Task brief |
Below are entries. Reproduce exactly the lines between the line holding "Click the yellow T000 marker label" and the line holding "Screen dimensions: 982x650", inclusive, and only those.

Extracted data |
'''
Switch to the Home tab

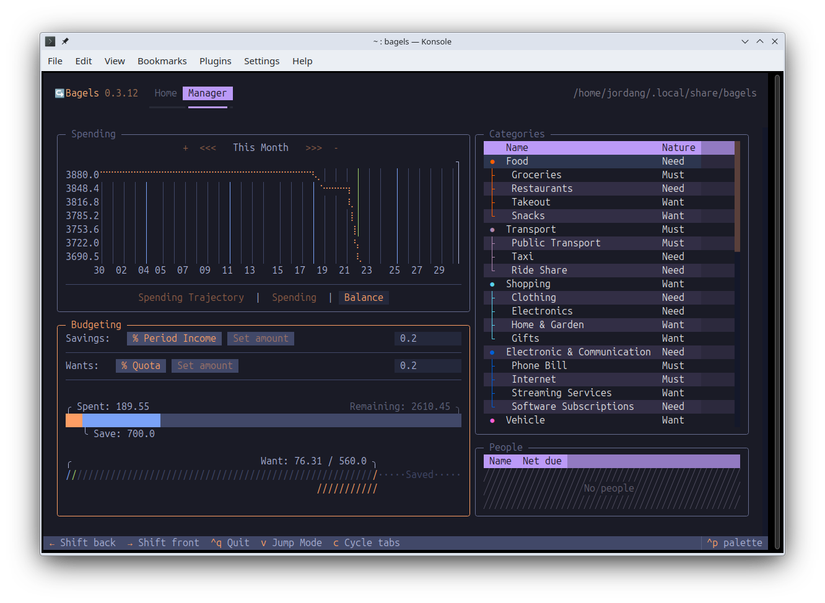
'''
'''
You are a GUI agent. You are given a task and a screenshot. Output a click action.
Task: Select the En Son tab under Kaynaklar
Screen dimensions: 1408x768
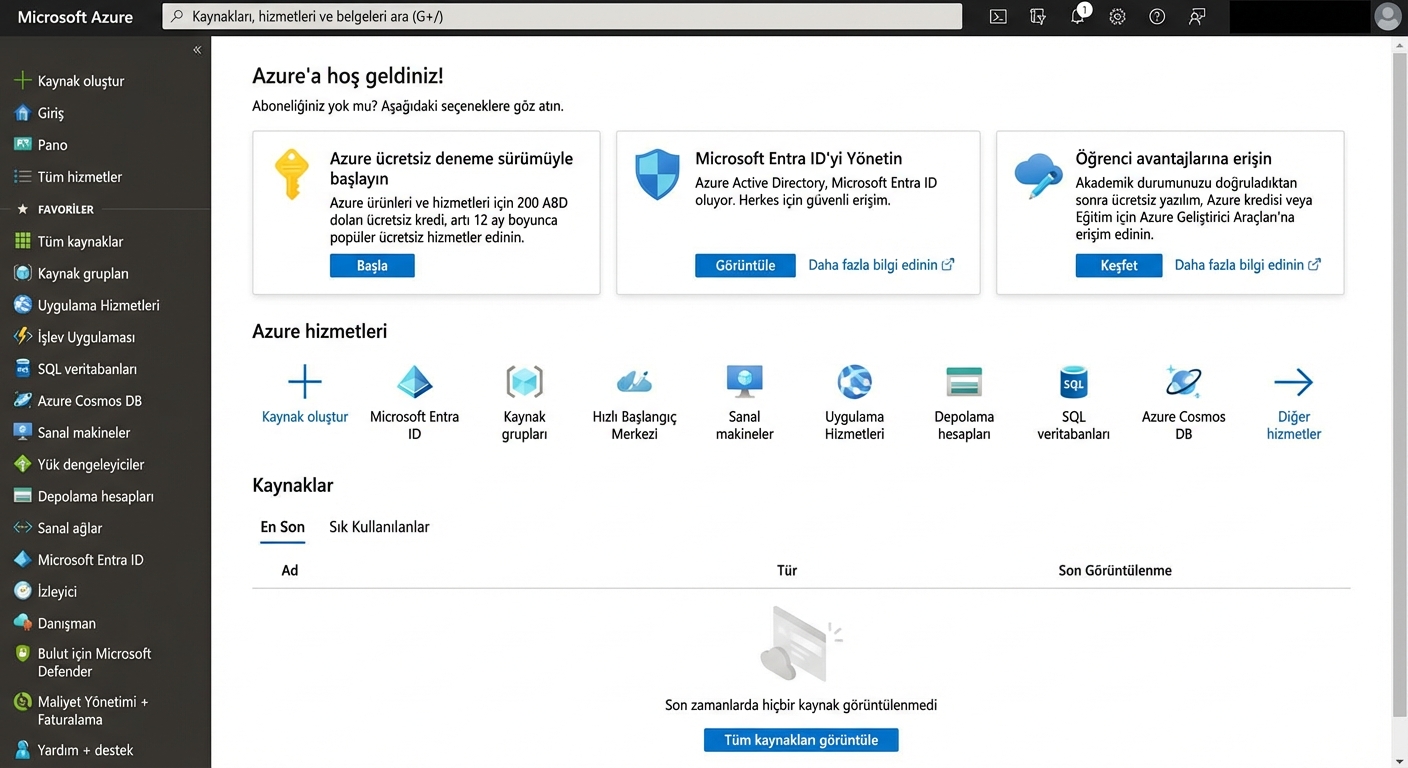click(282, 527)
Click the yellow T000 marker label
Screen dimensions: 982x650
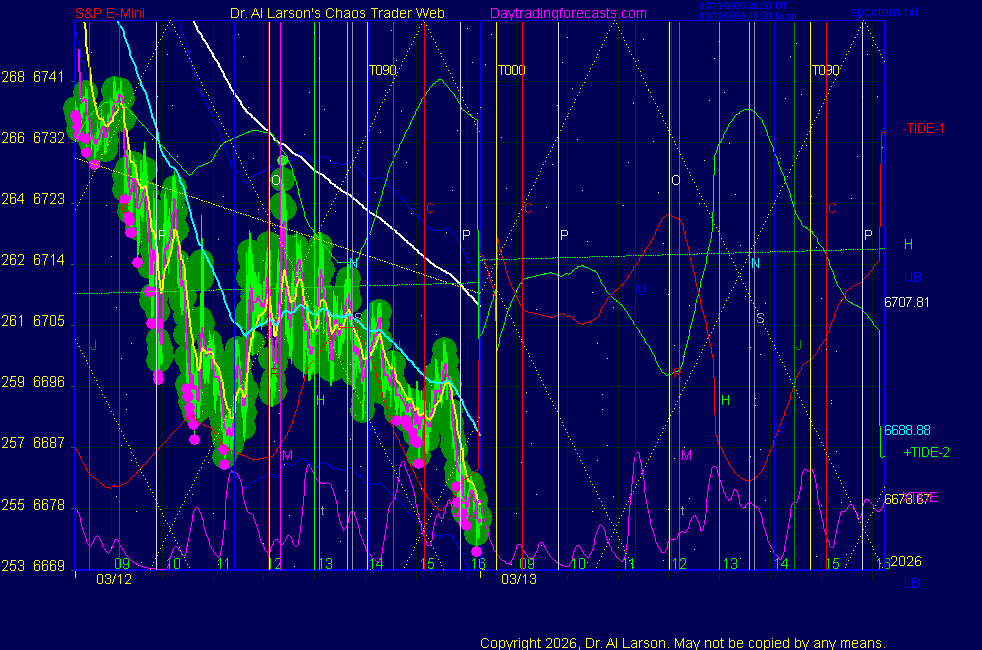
'''
Response box |
Click the yellow T000 marker label
Screen dimensions: 982x650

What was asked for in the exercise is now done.